I may have already introduced my eldest nephew D and if I didn't well, I know who he is so there really isn't any reason to explain all the details. Short version - he was first grandchild in family and for a period of a year, when he was 2-3 years old he and my sister R lived with me. So I am very much closer to him than the other nieces/nephews. Anyway, D is now 20, and evidently not registering for Fall classes at school (my alma mater). This is his second school. Having spent the second semester of his Freshman year on line playing video games rather than attending classes he lost his scholarship to his first college. (which was his second choice because he skipped taking an exam that could have gotten him a four year full scholarship to his initial choice) All of this weighs much more heavily on his Mom and stepdad (and Grandparents, and Uncle) than on him. He is going to be a bass guitar rock god. (as are millions of 20 year olds across this musical wasteland we call (somewhat off key) America). Now he does have talent and I've listened to the band's blog site and they aren't bad and I admittedly don't know the first thing about the music industry. Still, his Mom sees history repeating itself - she dropped out of school to have him- the Grandparents see Richard the Second, the potential reincarnation of Mom's nephew who despite seeming to have everything going his way became a middle aged bum, existing by literally stealing from his Mother and another Aunt until he died at the not nearly ripe old age of 50. While I believe D is naive I do not think he is the thief that Rich I was. I have a tendency to look back on my own college years as one of the two greatest periods of my life and, (in my mind) would not hesitate to change places with him. However if I am honest with myself, and dug deep enough into my closet to find some journals from 1980 I imagine there would be a few entries of longing for something other than Western Civ 102. But I am upset with him. His grandparents are worried, he isn't returning their calls. His Mom has his tag but he won't return her calls, and now he has ignored my call and emails as well. Plus he blew off my birthday (which is all of 4 days after his) so he is not atop my favorite list right now. And yet...
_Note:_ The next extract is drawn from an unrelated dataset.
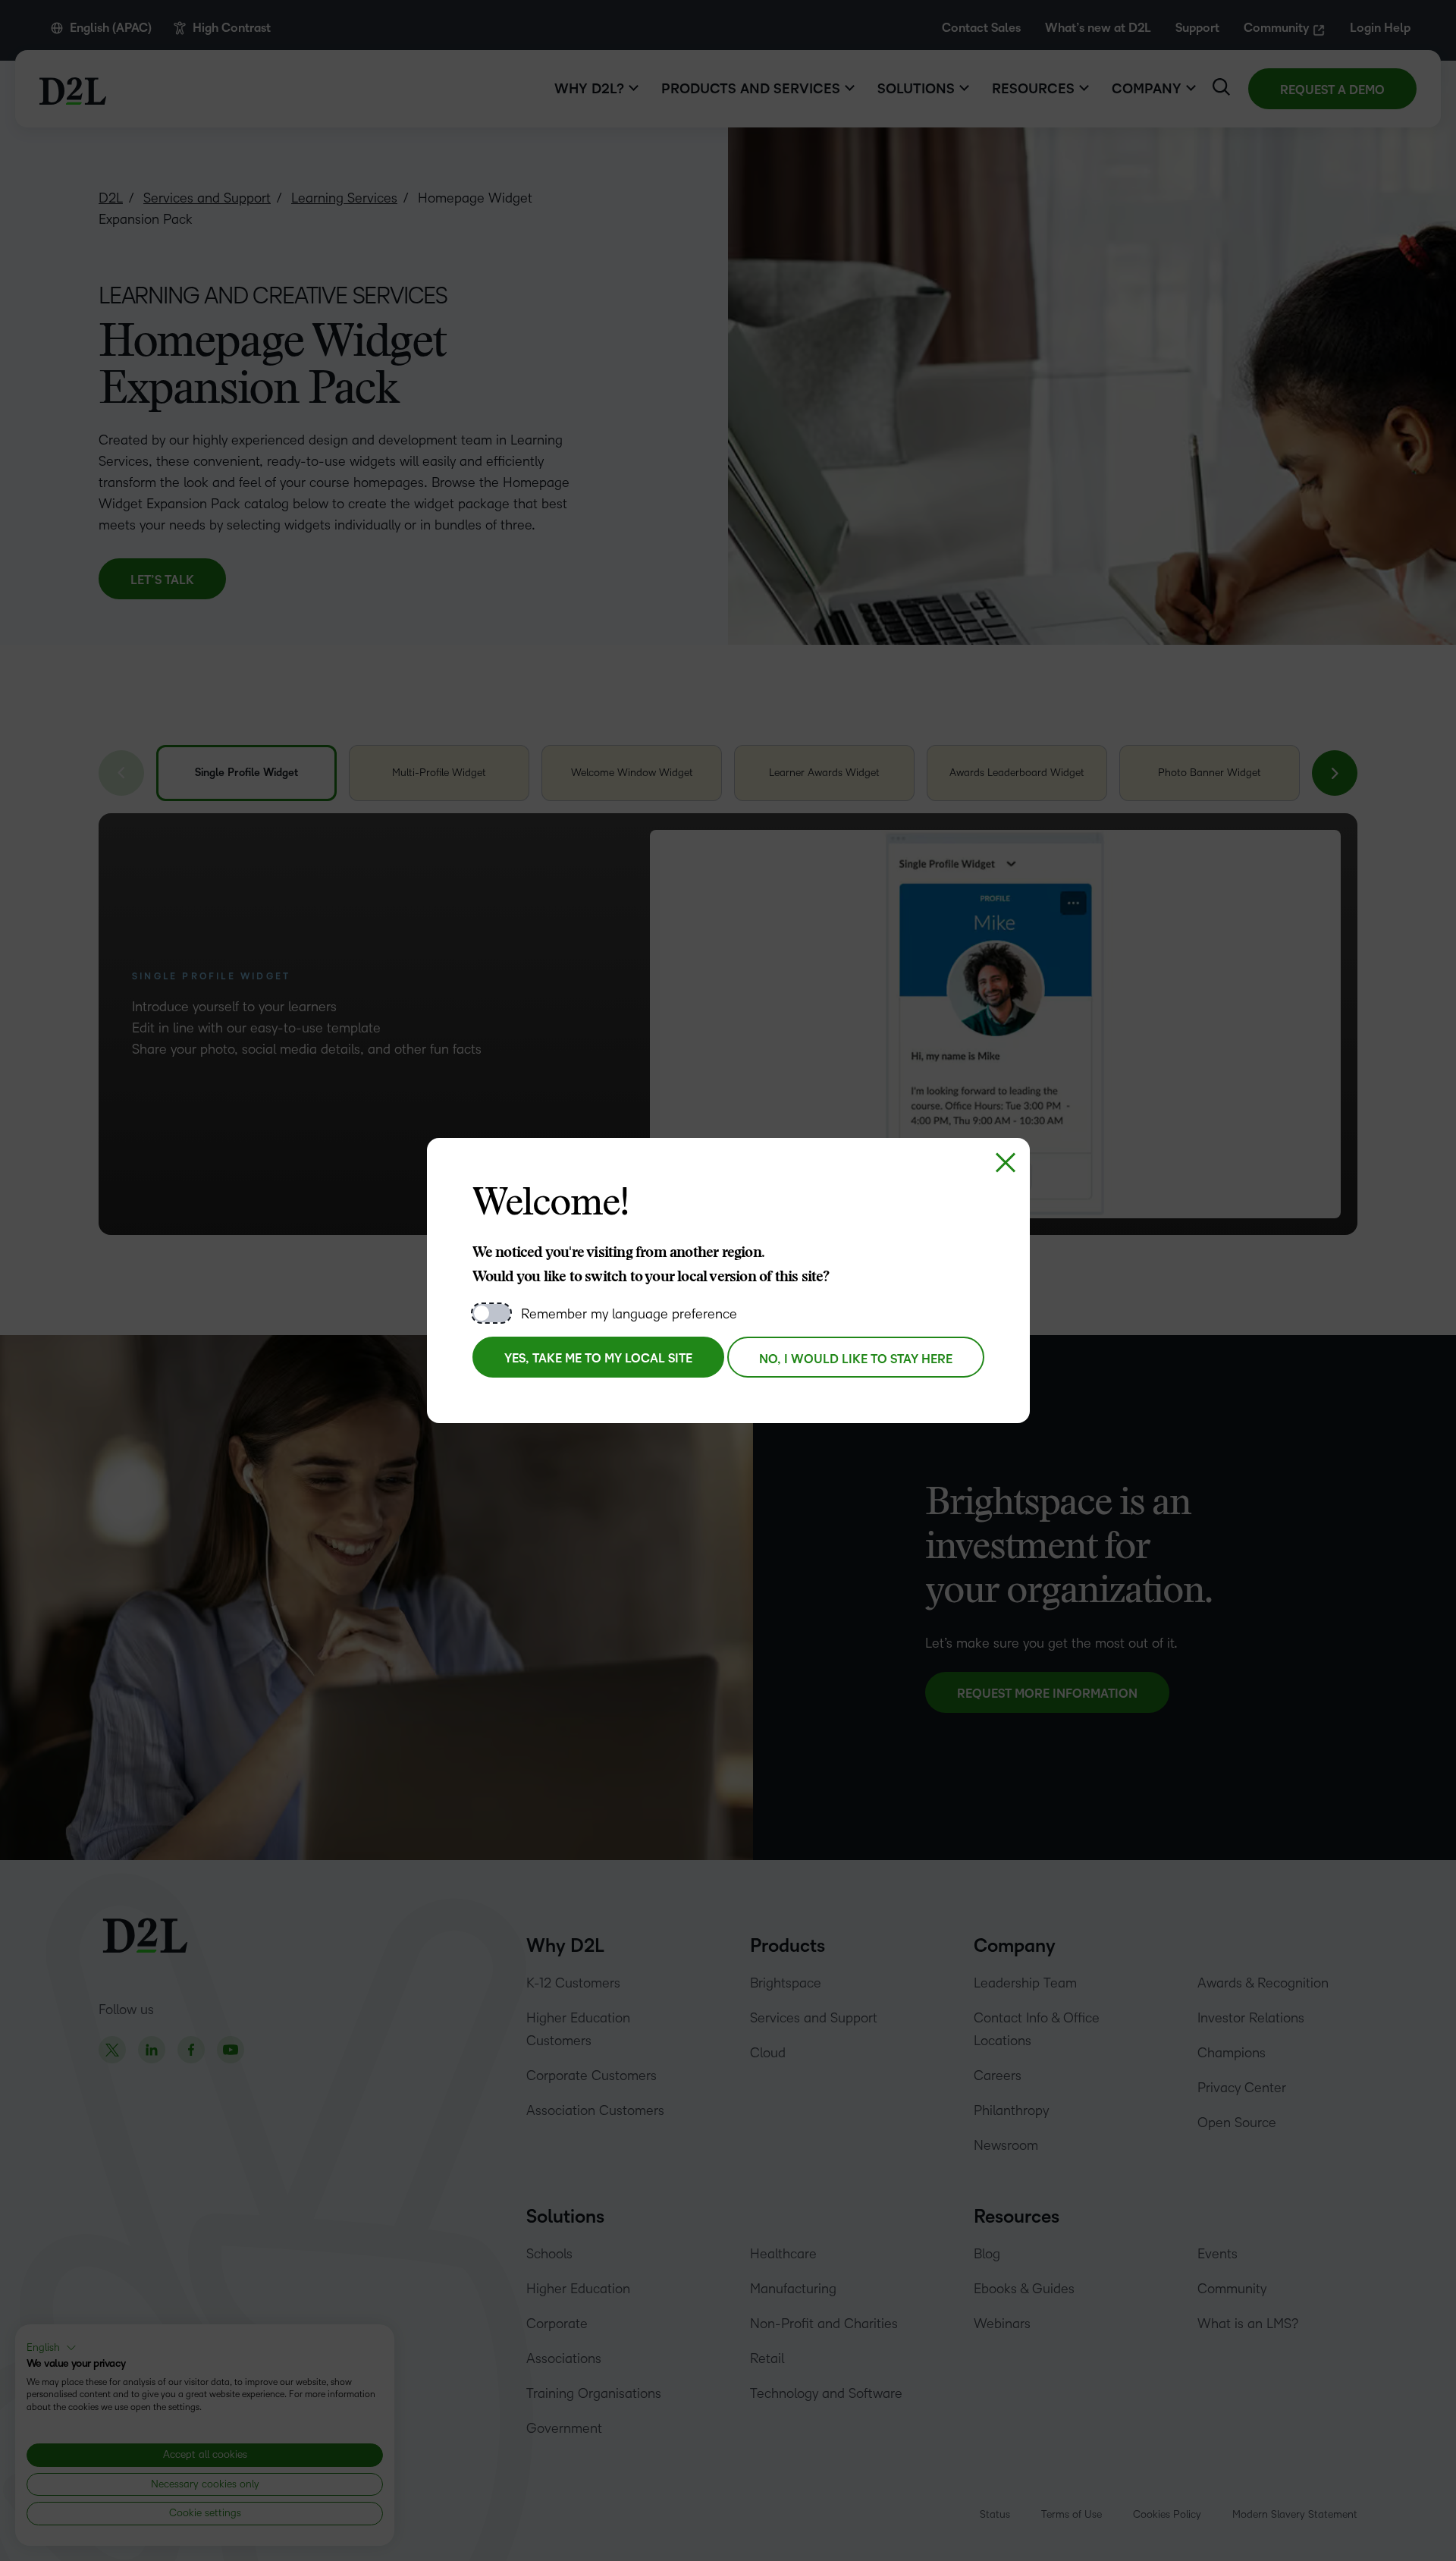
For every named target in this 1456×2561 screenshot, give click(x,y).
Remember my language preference (629, 1313)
Second random thought - while standing in line with C to buy her son a copy of the book that shall not be named but did involve a line weaving itself through a bookstore at midnight two Fridays ago I happened to pick out a book "Gilead" which I finished tonight. I think it is one of the most beautifully written books I've ever read and until the last few chapters it is a monologue. I may be wrong but I don't recall seeing " " until page 200 and the book isn't much longer than that. It deals with Fathers and Sons, literal Father/Sons as well as figurative Father/Sons. And maybe it was reading the last chapter, &/or having D on my mind, &/or the fact that the sushi bar was playing sad Country Christmas music,&/or the saki sliding so warmly down my throat but as I finished my meal and the book I felt my eyes watering up. The hostess asked if I was okay and I mumbled something about getting too much washabi but everything, the book, my own Dad's age & health, my sister P's health, my being able to see 50 not so far down the road and being childless, and thinking of D all hit me at once. It was beautiful and sorrowful. It was pure me.
Bonus thought -
Later, I ran by the grocery store, got some sliced chicken breast. The btucher immediately began telling me how the music had been so loud earlier that she couldn't hear orders and when she called the manager's office to complain they told her the volume was controlled at some regional office. And how she hadn't been able to reach her pick up truck's engine to put oil in so she had to go across the street and ring the doorbell to get a neighbor to help. But the neighbor was asleep so she called Lucy who called her son and woke him up so he could help her. She had even tried standing on two oil cans. Now this may not be unusual but it strikes C as bizarre when I tell her that at times people, who I have never met suddenly want to tell me some part of their life. Personally I find it reassuring. I'd like to think it indicates I do have some redemable value (which gets back to the book). Earlier this weekend the lady in front of me at the 7/11 told me she knew she was too old to start over but she had put up with him for too long and felt she deserved better. I hope she did leave him.
I hope D makes it big, but also wish he'd finish school first. There isn't a law that Rock Gods can't be 22 and have a degree under their belt. Mainly I want him happy, safe, healthy.